In December last year Clarence Valley Council made major changes to the structure and operation of its community advisory committees. Previously these committees provided the opportunity for more detailed interaction between community members and Council. The advice at advisory committee meetings was actually two-way - with council staff providing information in the specific area of the committee’s function and the community members responding. As the community members of these committees were volunteers with a range of expertise, experience and local knowledge, their input complemented the competencies of staff and councillors.
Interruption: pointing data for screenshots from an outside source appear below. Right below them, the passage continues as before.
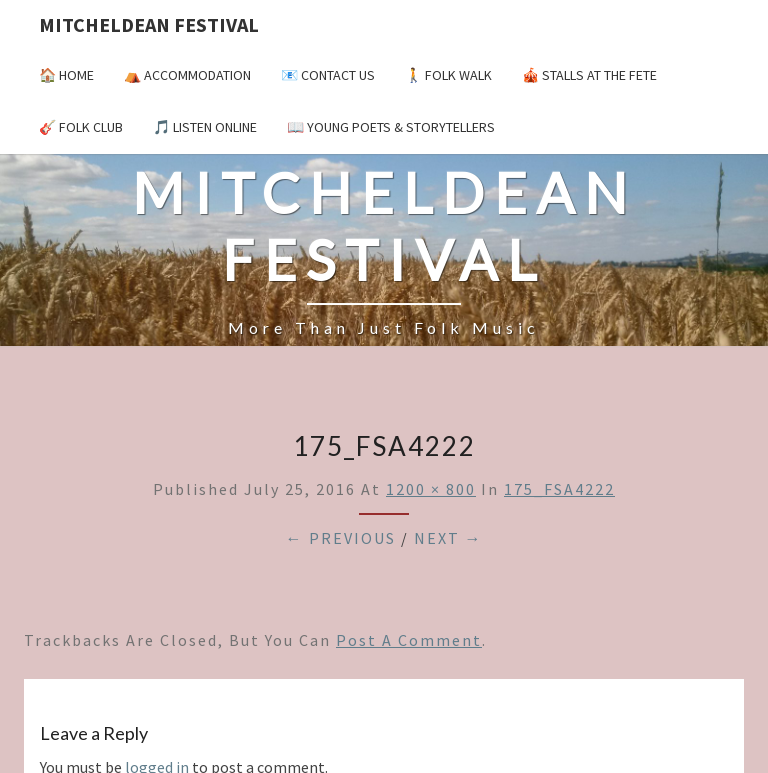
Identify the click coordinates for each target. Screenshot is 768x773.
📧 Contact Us (328, 75)
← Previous (341, 538)
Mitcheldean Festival (149, 24)
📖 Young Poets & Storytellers (391, 127)
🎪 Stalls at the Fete (589, 75)
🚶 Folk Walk (448, 75)
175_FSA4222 (559, 489)
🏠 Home (66, 75)
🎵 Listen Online (205, 127)
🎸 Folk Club (81, 127)
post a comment (409, 640)
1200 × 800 (431, 489)
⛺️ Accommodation (187, 75)
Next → (448, 538)
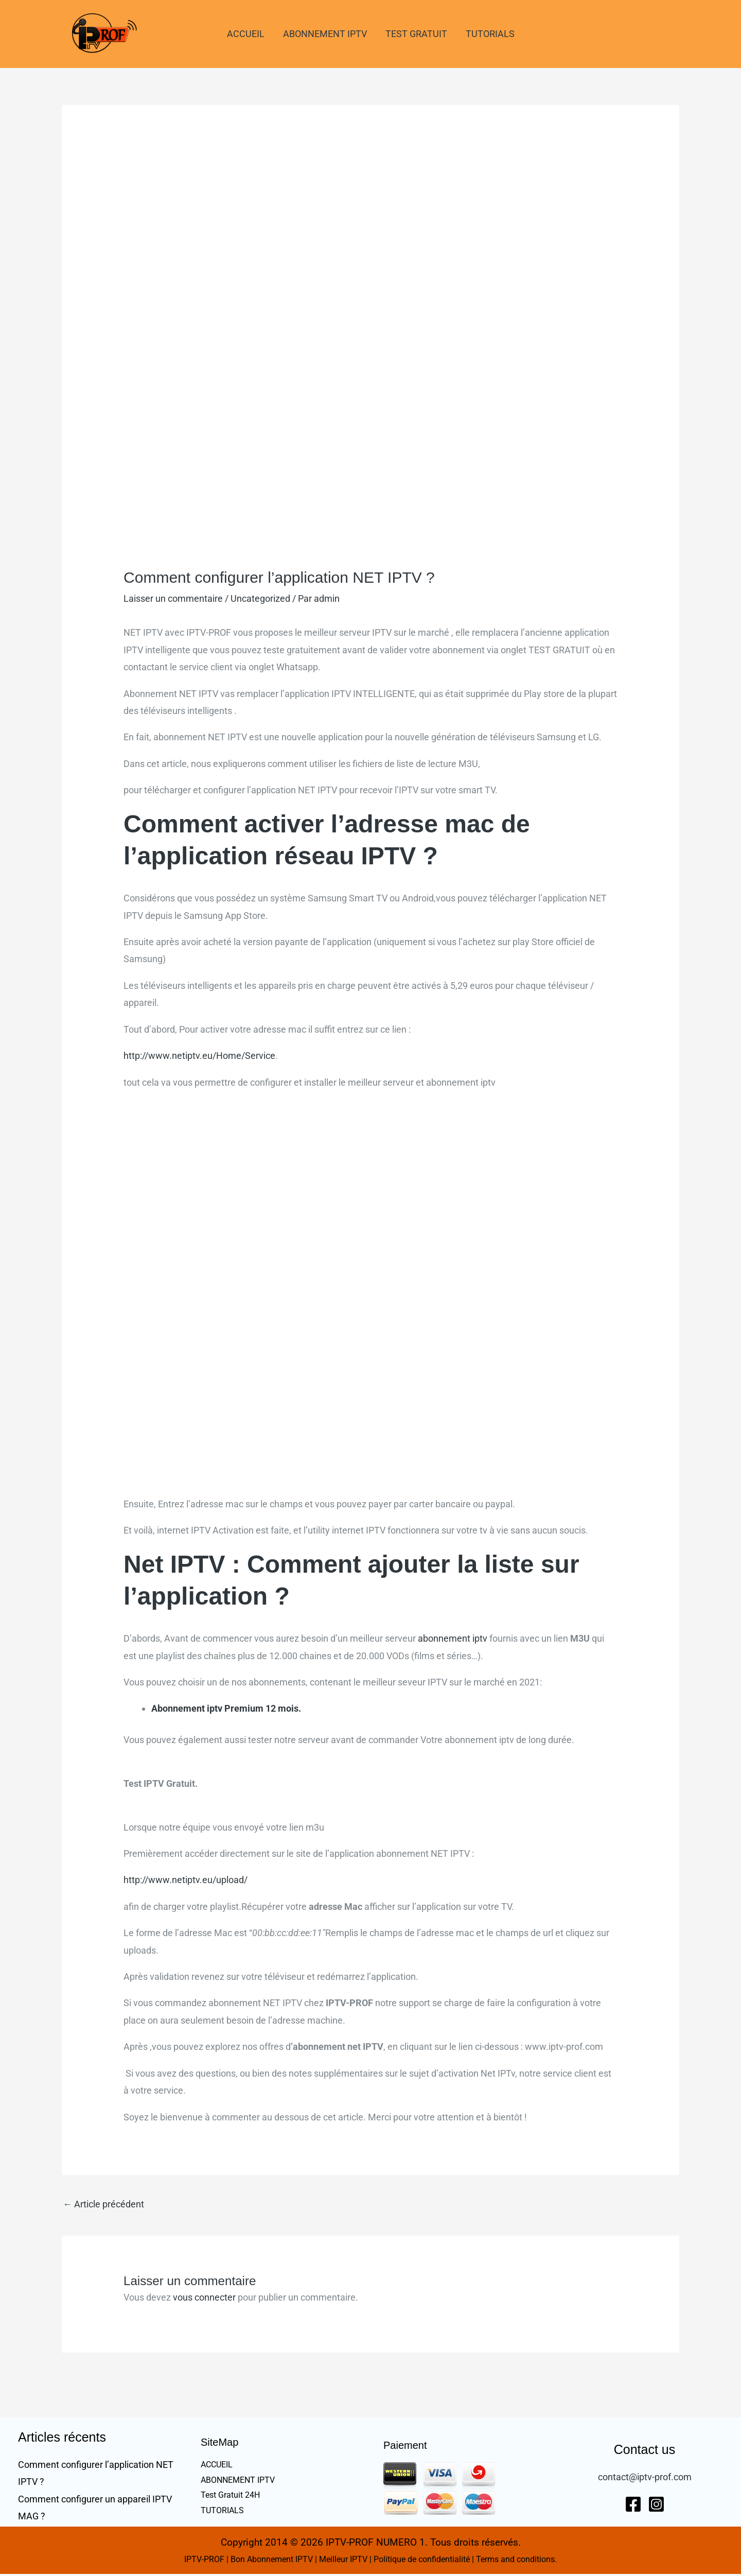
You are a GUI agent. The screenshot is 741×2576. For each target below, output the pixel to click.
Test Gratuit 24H (230, 2493)
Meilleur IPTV (343, 2557)
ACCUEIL (245, 33)
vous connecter (204, 2292)
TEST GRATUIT (416, 33)
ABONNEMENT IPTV (325, 33)
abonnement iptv (452, 1624)
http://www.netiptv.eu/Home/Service (199, 1048)
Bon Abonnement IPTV (272, 2557)
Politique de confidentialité (422, 2557)
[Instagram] (656, 2502)
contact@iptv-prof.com (645, 2474)
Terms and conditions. (516, 2557)
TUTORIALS (490, 33)
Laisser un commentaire (173, 598)
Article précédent (103, 2190)
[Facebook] (633, 2502)
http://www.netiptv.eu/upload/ (185, 1865)
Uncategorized (260, 598)
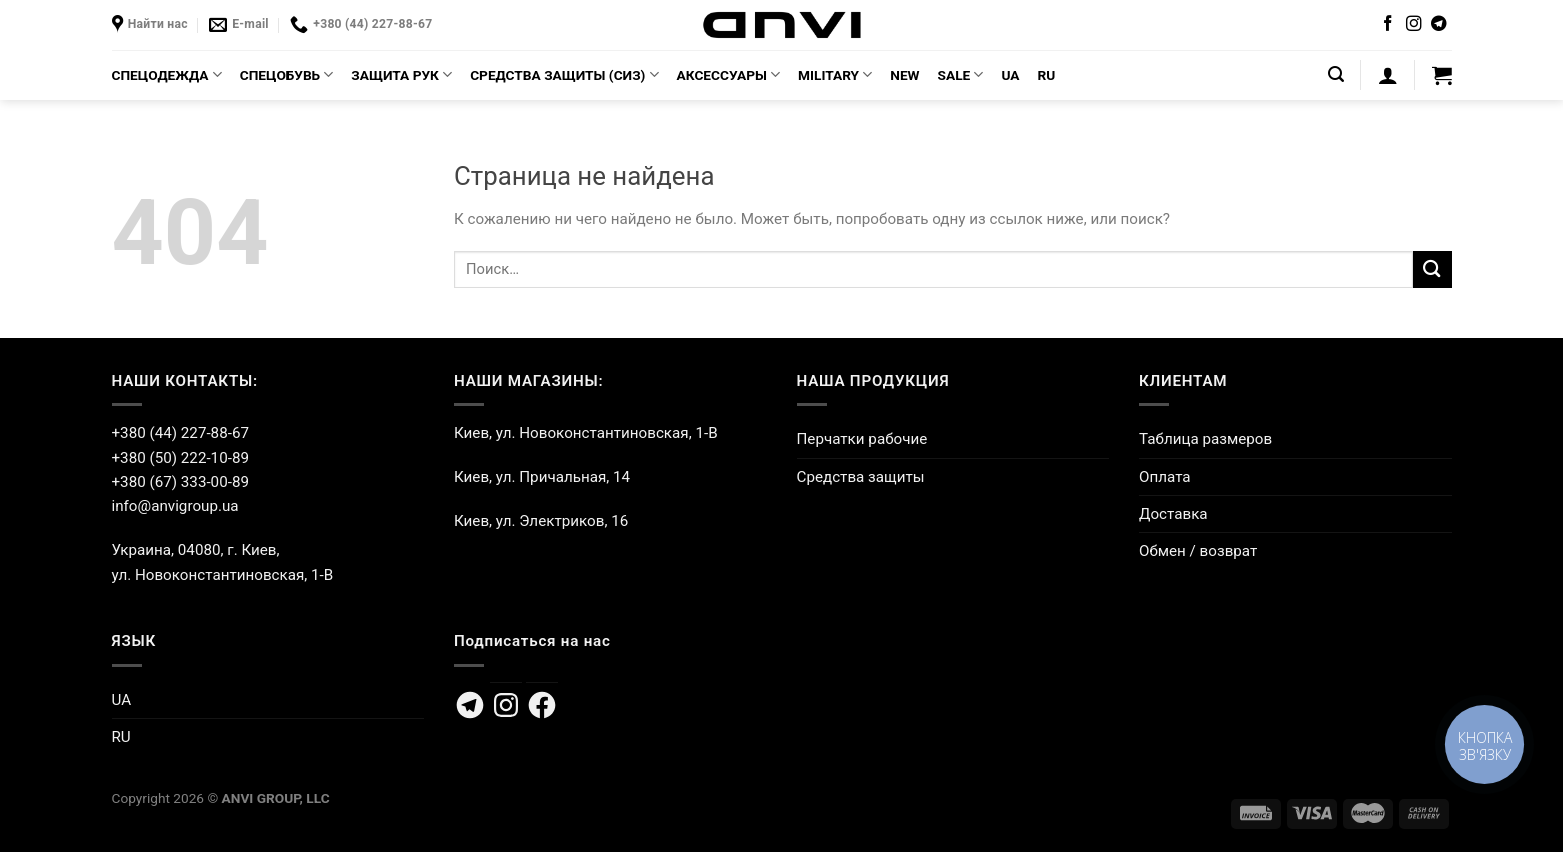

So what has changed? The number of advisory committees has been reduced from ten to four. As a result some areas are not adequately represented and there has been an amalgamation of responsibilities for each committee.
The Environment and Sustainability Advisory Committee (E&S Committee) is a good example of the problems with the new advisory committees.
This committee replaced the Biodiversity and the Climate Change Advisory Committees and covers a very extensive area. Its remit includes the following strategies – Environmental Management, Biodiversity, Bush Regeneration, Urban Tree Management, Solid Waste Management, Renewable Energy and Emissions Reduction. It also has responsibility for a Koala Plan of Management and Coastal Management Programs.
As meetings are now limited to two hours and there have only been two meetings this year, the range of areas to be covered indicates a lack of commitment by Council to either actually having effective community input or any commitment to the need for urgent action on very important environmental issues.
Another major change has been the staff composition on all these committees. Instead of the relevant manager, each committee meeting is now attended by the General Manager and the relevant Director at the next level of the bureaucracy. An obvious result of this has been strengthening control on what is actually discussed at these meetings with any input seen to be undesirable being squashed pronto.
It is increasingly obvious that Council is having advisory committees merely as a box-ticking exercise and that it has no genuine interest in community input.